#### [Study questions]
1 > In the personal story, which program did the writer begin in September 2008?
2 > Condense the paragraph of the personal story that begins "This program was an amazing fit" into a short bulleted list that keeps its main facts.
3 > Reproduce everything in the personal story from "I am such a" down to "I can't wait!", swapping "30 years" for "thirty years".

#### [Source extract]
Eventually I went to live with my Grandmother, who was living alone with my Grampa gone. I decided something needed to change and went to get career advice from a counsellor at Algonquin College. I chose a few programs that sounded interesting and my Grandmother paid the $50.00 application fee. I started work at a Tim Hortons to save money to pay for my tuition and September 2008 I started the Library and Information Technician program - this was pretty much the first day of the rest of my life!

This program was an amazing fit and I pretty much excelled in it. I still struggled with my GAD and my depression was more under control. My Grandmother was my rock and really helped keep me motivated through my studies. I owe a lot to her. I didn't really connect with my classmates outside of school, but I wanted to focus on my studies. I stopped using dating sites for the same reason. Eventually one semester away from graduating I decided to delete my dating accounts and had a message from a guy that sounded nice. I made an exception to my 'no dating' rule and ended up meeting the love of my life. I got back on my GAD/Depression medication and really began to heal, I graduated from college...got married, and the rest is history.

I am such a different person today, I am happy...and thriving, life is good. It took 30 years to learn, change, and grow to get to where I needed to be. I feel like I can really leave the negatives in the past behind me and start a new decade as the person I was always meant to be. I can't wait!

#### [Pixel coordinate grounding data]
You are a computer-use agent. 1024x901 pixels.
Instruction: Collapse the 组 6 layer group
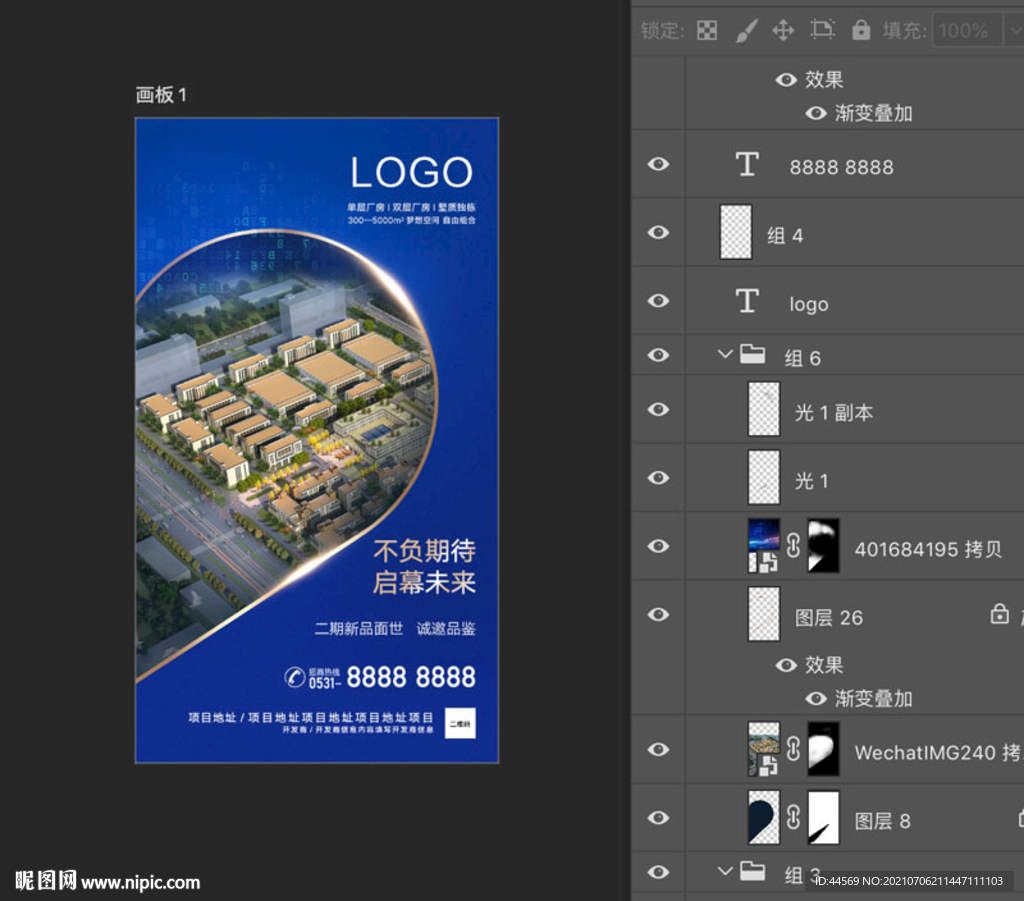pos(725,355)
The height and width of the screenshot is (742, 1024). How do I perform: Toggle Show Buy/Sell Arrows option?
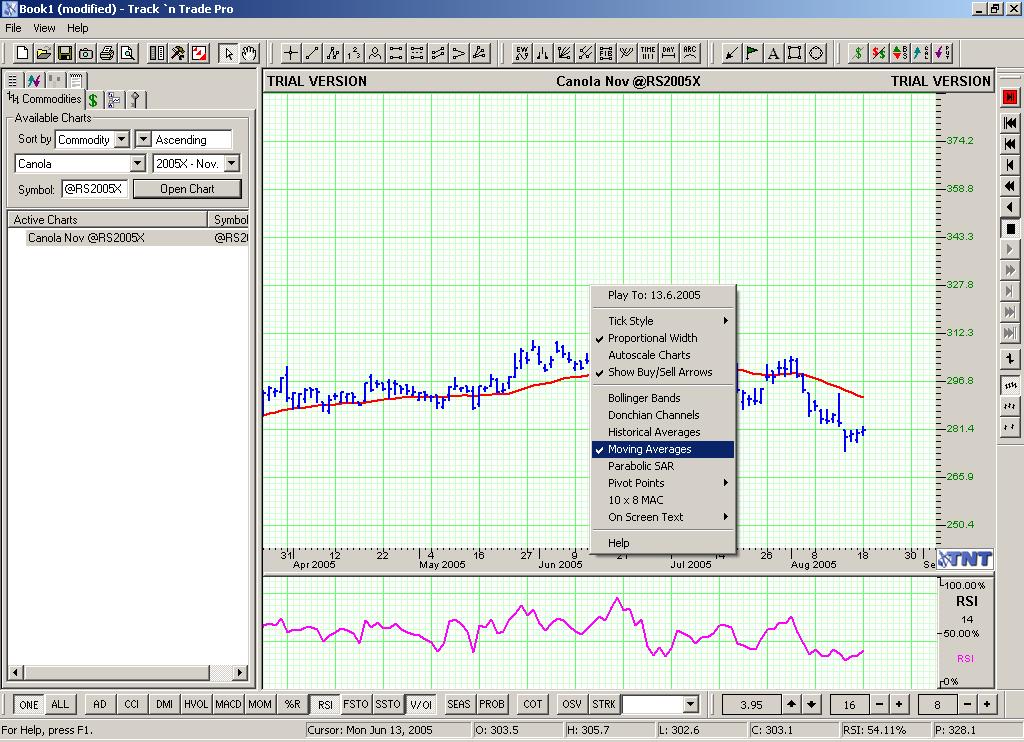coord(660,372)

#### [Responses in order]
1 > The Library and Information Technician program.

2 >
- The program was an amazing fit, and the writer excelled in it.
- The writer still struggled with GAD, but the depression was more under control.
- The writer's Grandmother was a rock who helped keep the writer motivated.
- The writer didn't connect with classmates outside school and stopped using dating sites to focus on studies.
- One semester before graduating, the writer made an exception to that rule and met the love of their life.
- The writer went back on GAD/Depression medication, began to heal, graduated from college and got married.

3 >
I am such a different person today, I am happy...and thriving, life is good. It took thirty years to learn, change, and grow to get to where I needed to be. I feel like I can really leave the negatives in the past behind me and start a new decade as the person I was always meant to be. I can't wait!